▶ Kutipan Pilihan:
┌────────

Menariknya, fenomena ini tidak hanya dapat dilihat sebagai gejala gaya hidup, tetapi juga penting untuk dibaca dari sudut pandang sosiologi kepemudaan dan teori sosial postmodern. Salah satu pendekatan yang relevan adalah teori Simulacra dan Hiperrealitas yang dikembangkan oleh Jean Baudrillard. Dalam teorinya, Baudrillard menjelaskan bahwa dalam masyarakat kontemporer, kenyataan telah tergantikan oleh representasi dan tanda-tanda visual yang kerap kali tidak lagi mengacu pada realitas yang sebenarnya.
Kehadiran teknologi digital dan internet memang telah mengubah hampir seluruh aspek kehidupan. Di satu sisi, teknologi mempercepat komunikasi, memperluas akses informasi, dan membuka ruang ekspresi yang lebih luas. Namun di sisi lain, perkembangan ini juga membentuk cara berpikir dan cara hidup yang baru, khususnya bagi generasi muda yang sering disebut sebagai generasi net. Mereka tumbuh dalam budaya digital yang sangat visual, cepat berubah, dan sarat performa. Merekam momen, membagikannya ke publik, serta mengukur validasi diri dari respons audiens online menjadi bagian tak terpisahkan dari kehidupan sehari-hari.

└────────

▶ Tugas yang Diberikan 1:
Kembalikan seluruh baris entri di bawah ini tanpa perubahan apa pun, tetapi jangan sertakan gambar-gambarnya dalam jawaban.

▶ Data Entri:
┌────────

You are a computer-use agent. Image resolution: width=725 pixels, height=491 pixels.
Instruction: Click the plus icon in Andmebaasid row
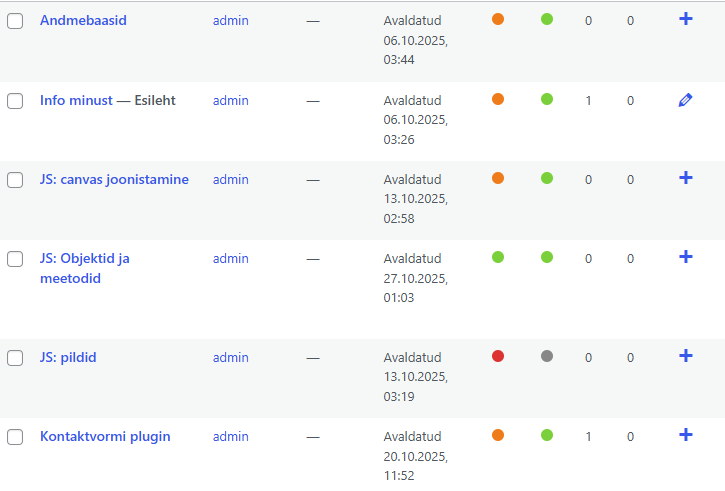685,19
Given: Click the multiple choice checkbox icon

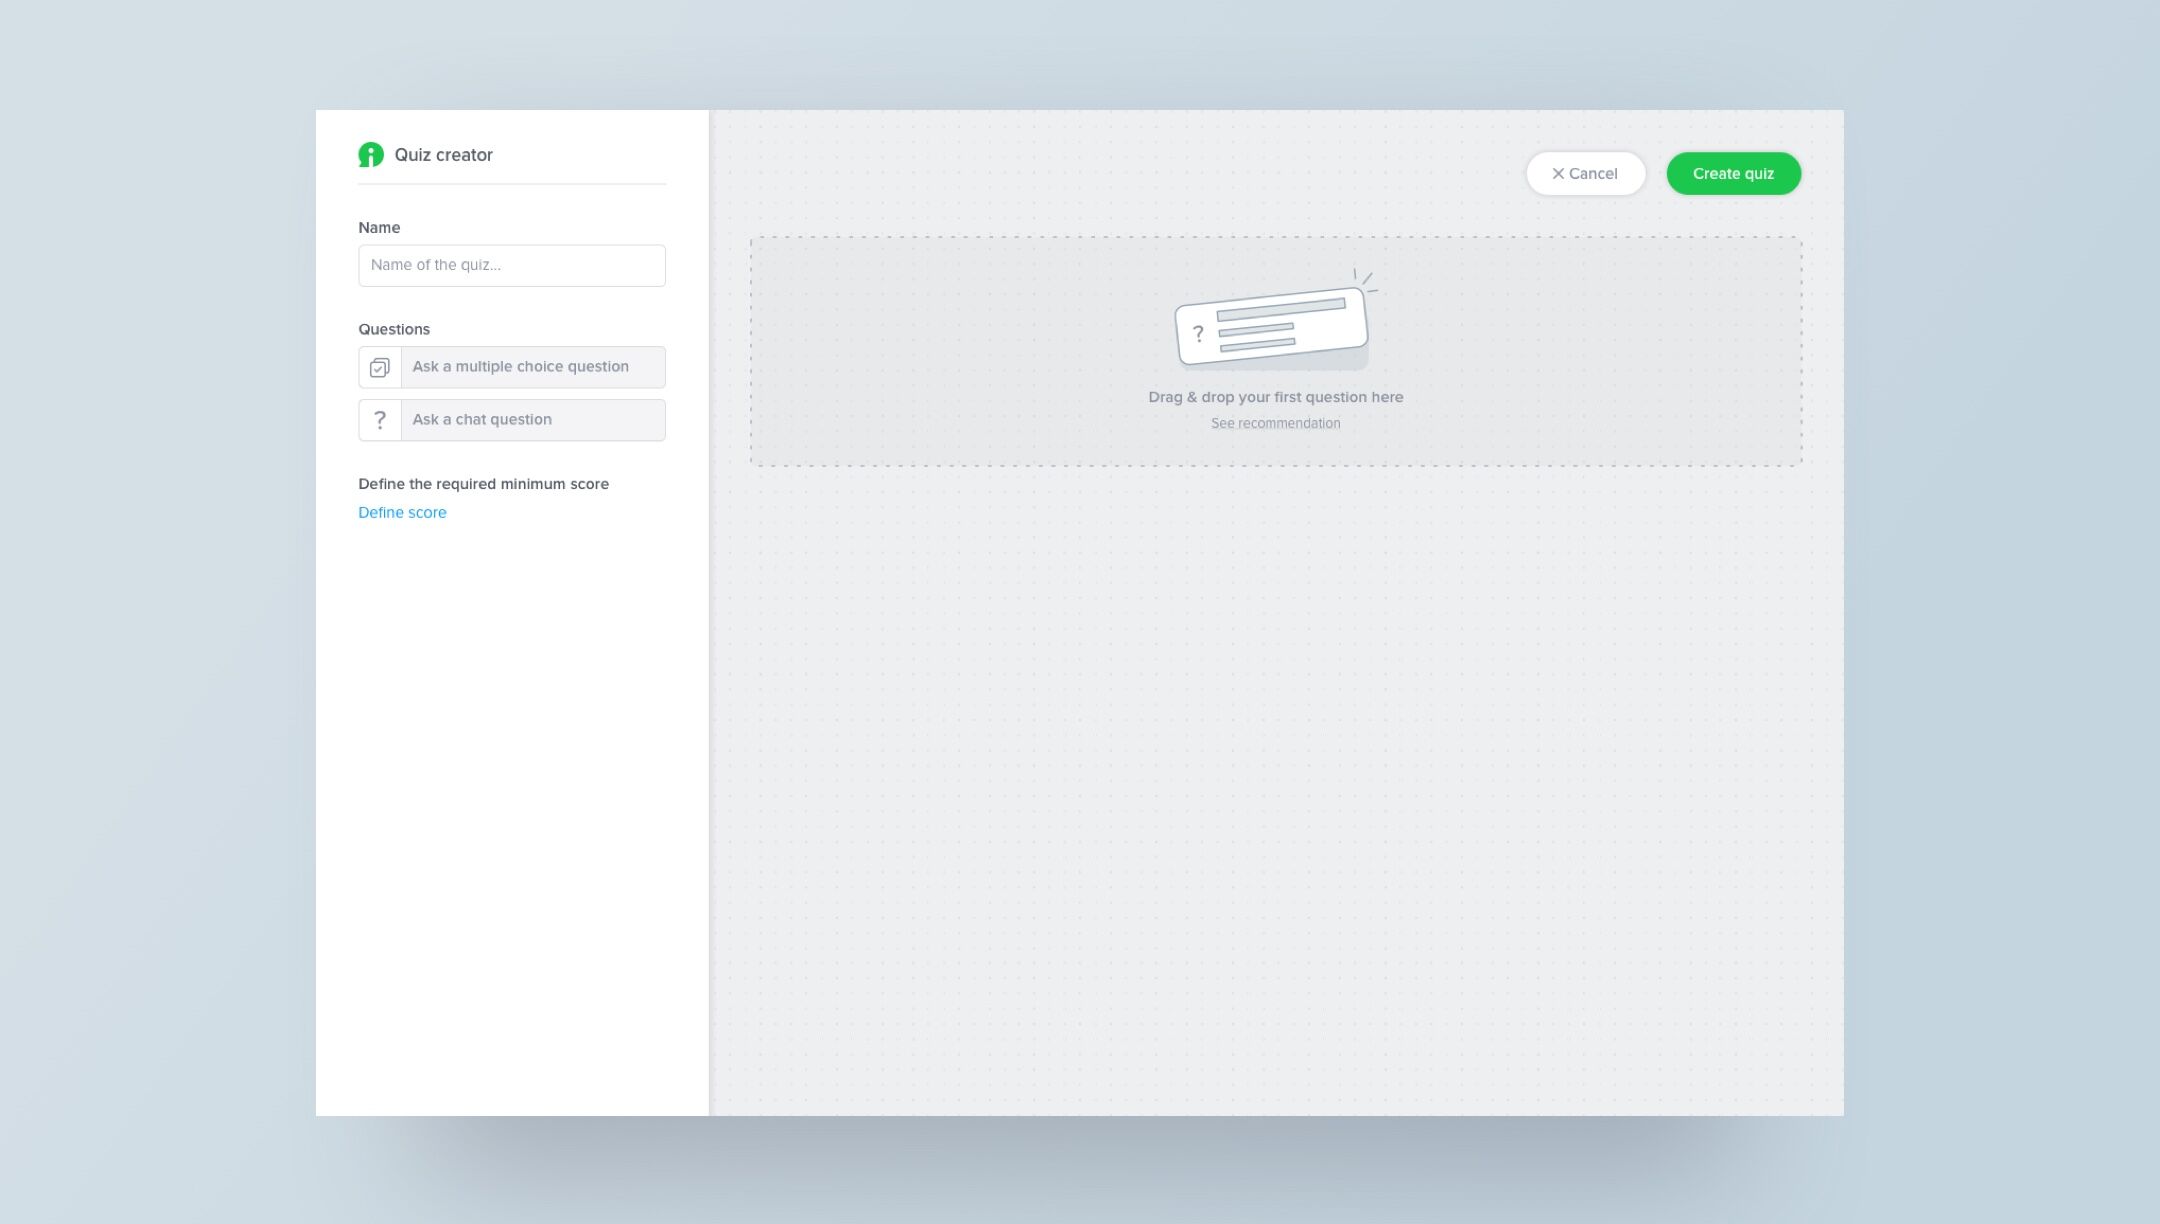Looking at the screenshot, I should pyautogui.click(x=379, y=368).
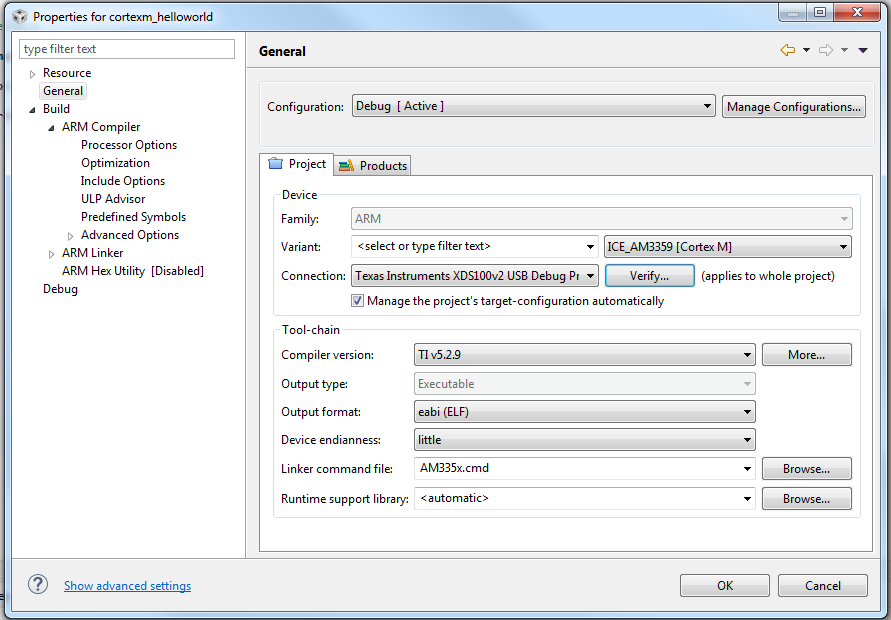Collapse the Build tree node
The width and height of the screenshot is (891, 620).
click(31, 108)
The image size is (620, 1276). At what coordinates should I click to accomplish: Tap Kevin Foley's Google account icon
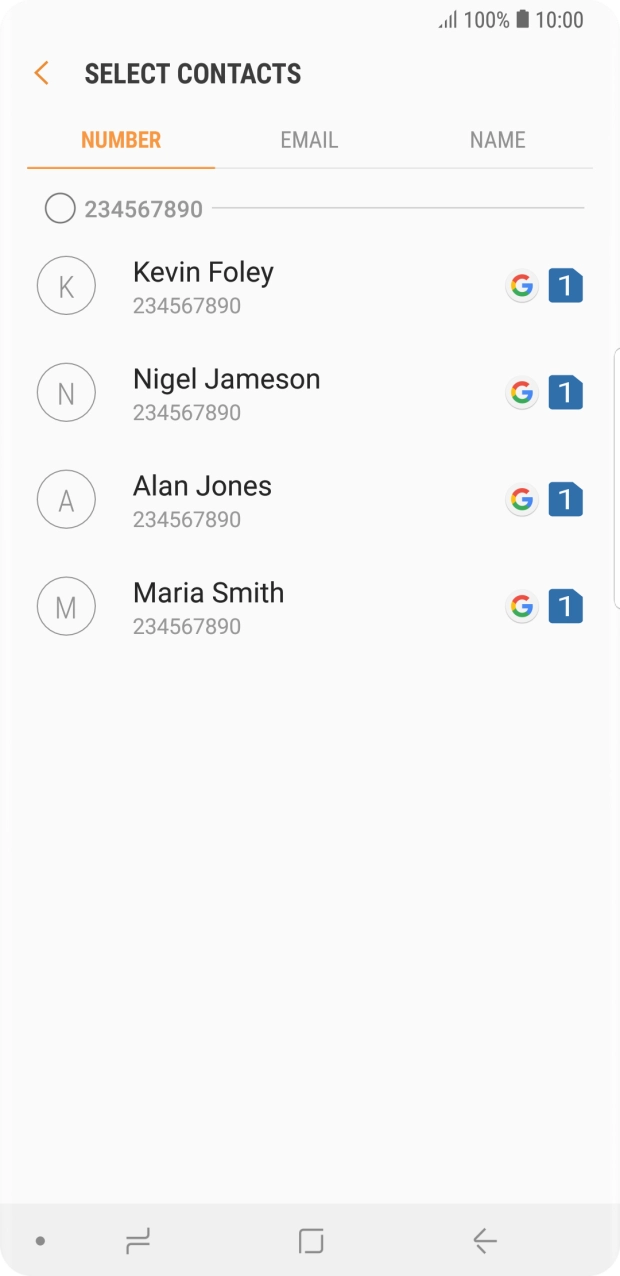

└────────

▶ Tugas yang Diberikan 2:
Lanjutkan teks tentang generasi muda dan budaya digital mulai dari kalimat terakhirnya.

▶ Hasil Tugas 1:
You are a computer-use agent. Image resolution: width=725 pixels, height=491 pixels.
Instruction: Click the plus icon in Andmebaasid row
685,19
Given: Click the multiple choice checkbox icon

Looking at the screenshot, I should pyautogui.click(x=379, y=368).
Collapse the Build tree node
The width and height of the screenshot is (891, 620).
click(31, 108)
The image size is (620, 1276). At what coordinates should I click to accomplish: Tap Kevin Foley's Google account icon

▶ Hasil Tugas 2:
Zakirah (2020) menyebut generasi net sebagai generasi yang dibesarkan dalam lingkungan digital, sehingga cenderung menjadi pribadi yang individual, visual-oriented, dan lebih terbiasa berkomunikasi secara daring dibandingkan tatap muka. Sementara itu, Ayun (2015) mengamati bahwa media sosial telah mencairkan batas antara ruang privat dan publik. Aktivitas yang sebelumnya bersifat personal seperti makan, menangis, atau berdoa kini dapat ditampilkan ke hadapan khalayak dan menjadi bagian dari narasi digital diri.
Dalam konteks ini, aktivitas makan pun mengalami transformasi makna. Pemilihan tempat makan yang “instagramable”, penyusunan makanan secara estetis, pengaturan pencahayaan, hingga caption yang puitis, menjadi strategi untuk membentuk kesan bahwa “saya menikmati hidup”, “saya mengikuti tren”, atau “saya bagian dari gaya hidup modern”. Sering kali, kualitas rasa makanan menjadi nomor sekian. Bahkan tidak sedikit yang mengakui bahwa makanannya “biasa saja”, dengan harga yang relatif mahal atau bahkan tidak habis dimakan, namun kontennya sudah berhasil didapatkan dan itu dianggap cukup. Tak jarang setelah sesi dokumentasi selesai, mereka melanjutkan makan di warung pinggir jalan karena sebenarnya masih merasa lapar.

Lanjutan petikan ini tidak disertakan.